Ve o büyüleyici sudan yeni koparılmış vahşi alabalıklar.

ve onların küçük avcıları. balık tutmak yasak olduğundan yüzlerini göstermeden uzaklaştılar hızlıca.

Demir direğe bunu yapan bana ne yapmaz. kaskımı takayım.

Vadi sola 90 derece dönüp kaçkarlara yöneldi artık. İleride görünüyor koca oğlanlar.

amma inatçı çıkmış bir ağaç.

ve uzaktan Yaylalar.

balcılar. bal sevenler için adres belli.

uzun zamandır gördüğüm ilk taş köprü. oldukça eski tarihli olmalı ama bir levha vb göremedim.

hava bozdu bile. yağmur yağmaya başlarken pansiyona giriyordum. ardından sağlam döktü.

balkon gibi oda. çok güzel bir uyku uyuyacağım. yarın güçlü olmam lazım zira dilberdüzüne patikalardan bisikletle çıkacağım.

avlanmış bir kürklü hayvan. adı dilimin ucunda ama unuttum.
(link)
Planladığım üzere kampın asıl amaçlarından biri kaçkar zirve tırmanışı yapmaktı. Bu nedenle rehber arkadaşım mikail'in (mike) çalıştığı tur şirketinin (Burka) düzenlediği turlardan biriyle zirve yapacakları zaman onlara katılmayı planladım. Plana göre ben bisikletle dilberdüzündeki kamp alanına kadar gidip Burka tur çadırlarında bir gece misafir olacağım sonraki gün hep birlikte zirve denemesi yapacağız. Yine çadırlarda misafir kalıp sonraki gün tur trans Kaçkar yapıp Ayder'e geçecek ben de ayrılıp Yusufeli'ne döneceğim. Dilberdüzüne tur ile aynı gün çıkmam gerektiğinden Yaylalarda buluşup pansiyonda bir gece kaldıktan sonra dilberdüzüne çıkmaya karar verdim. Yaylalara kadar fazla bir yol olmadığından da Yusufelinden öğleye doğru yola çıktım.
neyse fazla konuştum, çenemi kapatıp tırmanmaya başlayayım.
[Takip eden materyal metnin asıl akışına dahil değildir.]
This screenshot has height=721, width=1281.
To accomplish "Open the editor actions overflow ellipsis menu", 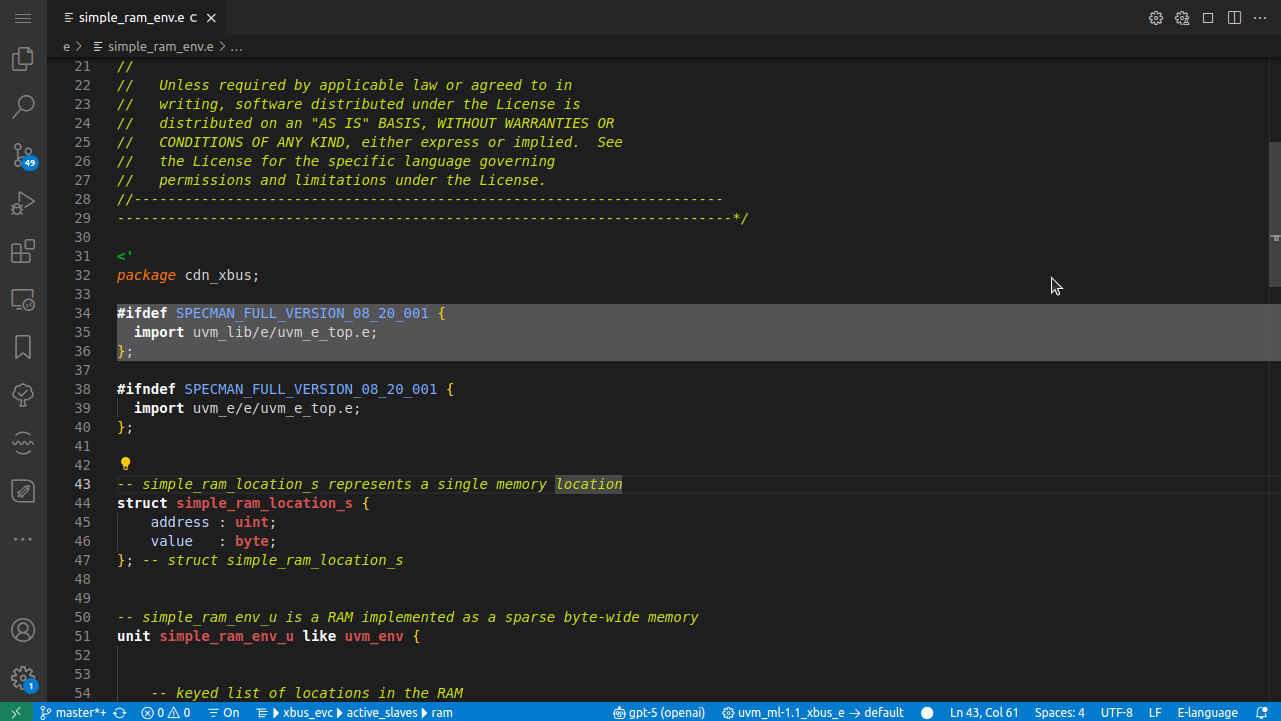I will pos(1259,17).
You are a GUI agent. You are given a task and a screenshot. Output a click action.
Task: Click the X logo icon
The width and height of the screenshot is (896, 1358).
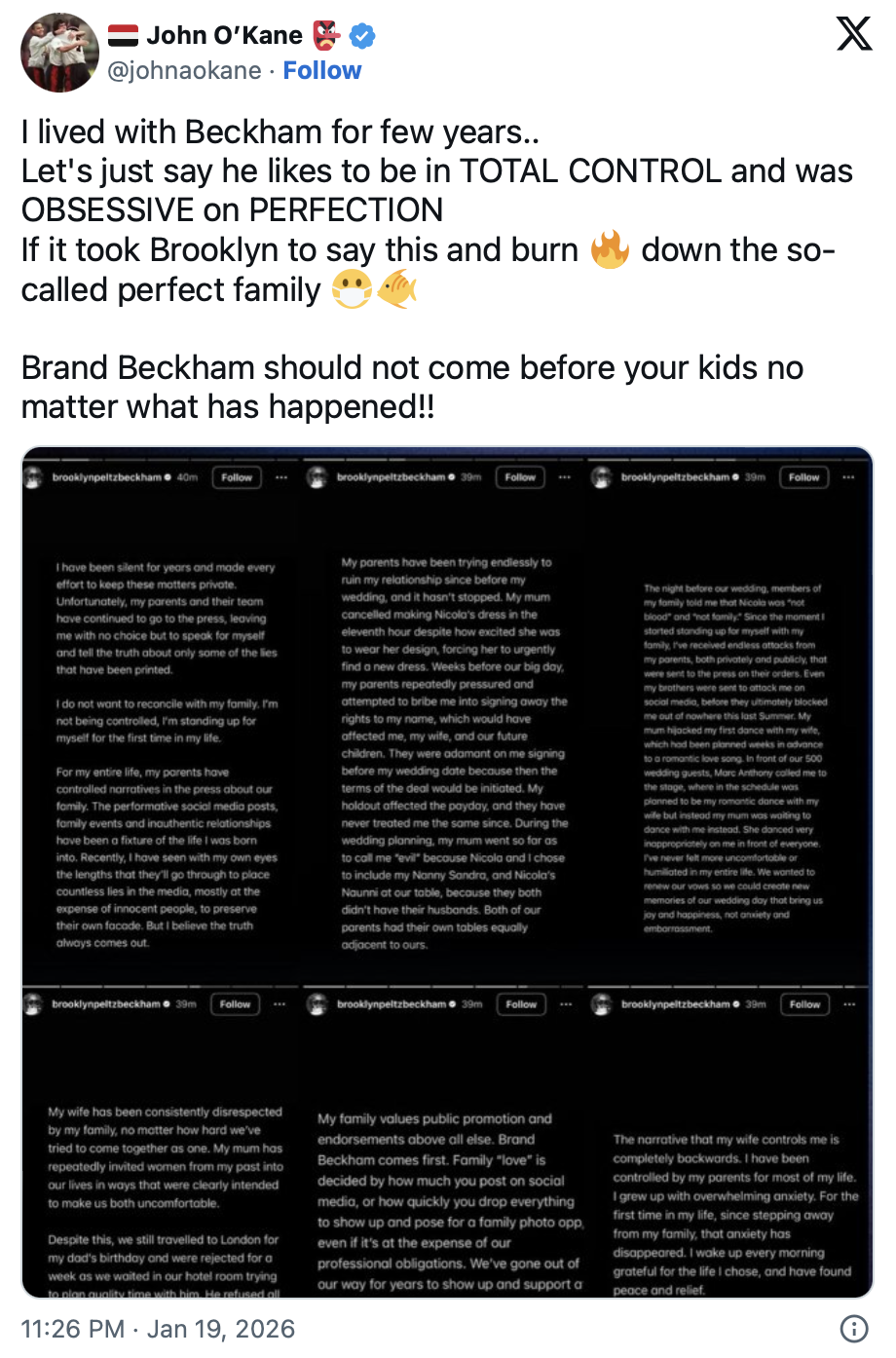pos(854,34)
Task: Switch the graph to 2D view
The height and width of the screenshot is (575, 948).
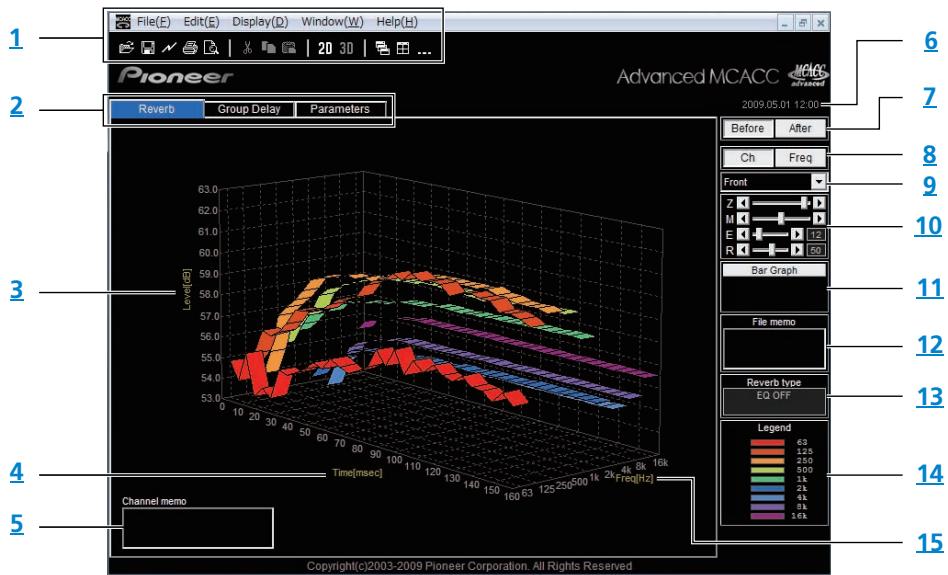Action: tap(325, 48)
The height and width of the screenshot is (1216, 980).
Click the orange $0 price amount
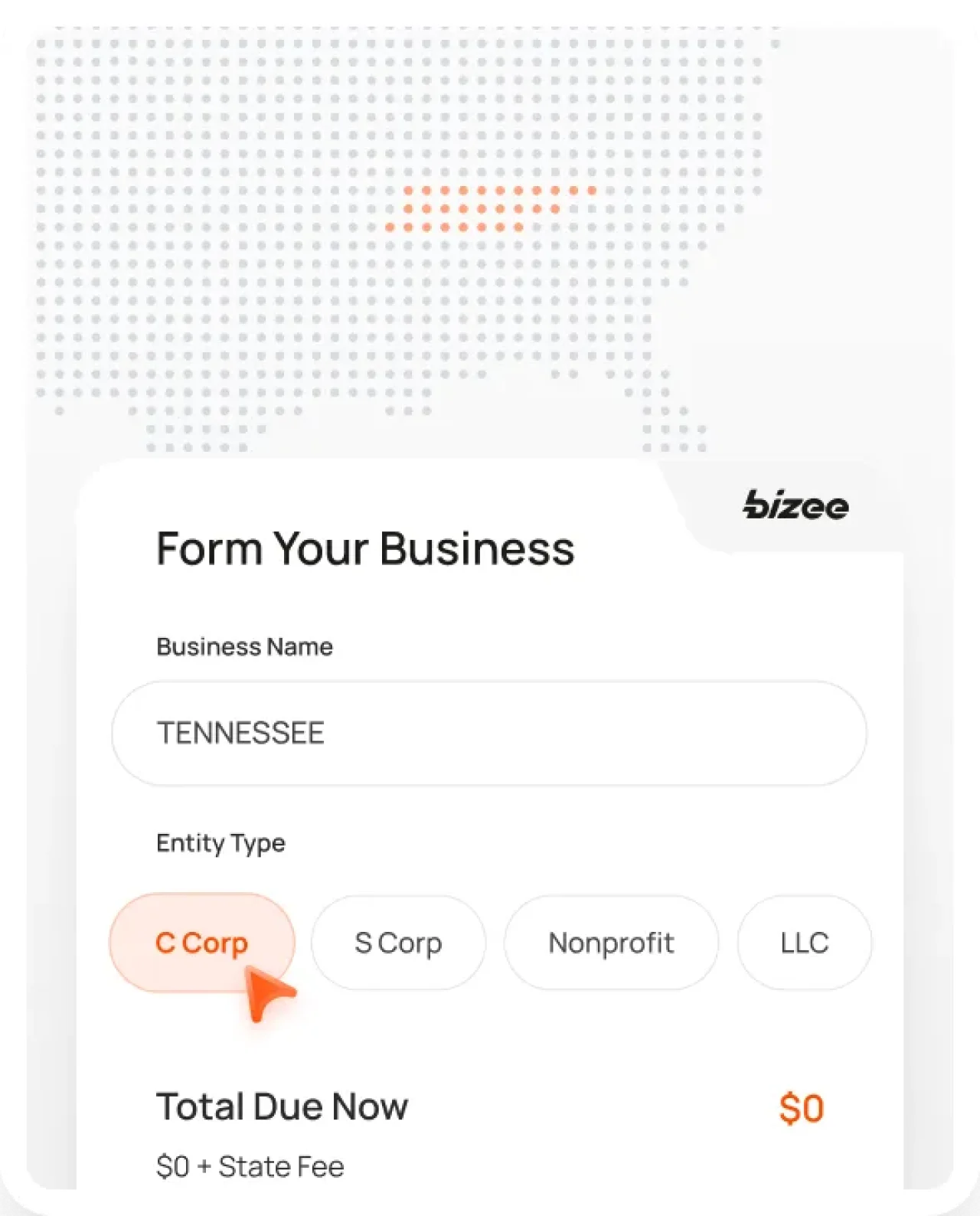click(801, 1106)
amcalar havanın ve derenin hakkını veriyorlar.

kayaların arasında zevkli bir tırmanış.

barhal kalesi diye hatırlıyorum. savaşırken buraya çıkmaya çalışmayı düşününce yol düz geldi birden.

rota belli, barhal üzerinden yaylalar.

yeşilvadi bizim olacak...

birkaç gün önce heyecanlı bir rafting yapmamızı sağlayan yoğun yağışların sonucu.

yıkım az değil.

su kayadan başka herşeyi süpürmüş.

bölge yükseklik korkusu için uygun olanaklar sağlamıyor. kaskı da niye takıyorum bilmem.

levhanın başına ne geldiğini merak ettim.

ilginç bir tabut. yaşlı kadın da tam posterlik bir karizma vardı.

sıcaktan belli olduğu üzere yukarısı karışık.

yiyecek var, içecek var, pedal var, dağ var, hüso var. e tırmanın gari.

bölgede yollar genelde eski sistem. dereler için yolun altından geçen borular koyulmamış pek. O yüzden böyle sevimli köprüler gerekmiş.

arazi sertleşip dere beyazlayınca köprüler de başladı. Buradan geçen bir mtb parkuru ne güzel olurdu. Böyle rotalardan kaçkarlarda gezen 150-200 km parkurumuz olsa...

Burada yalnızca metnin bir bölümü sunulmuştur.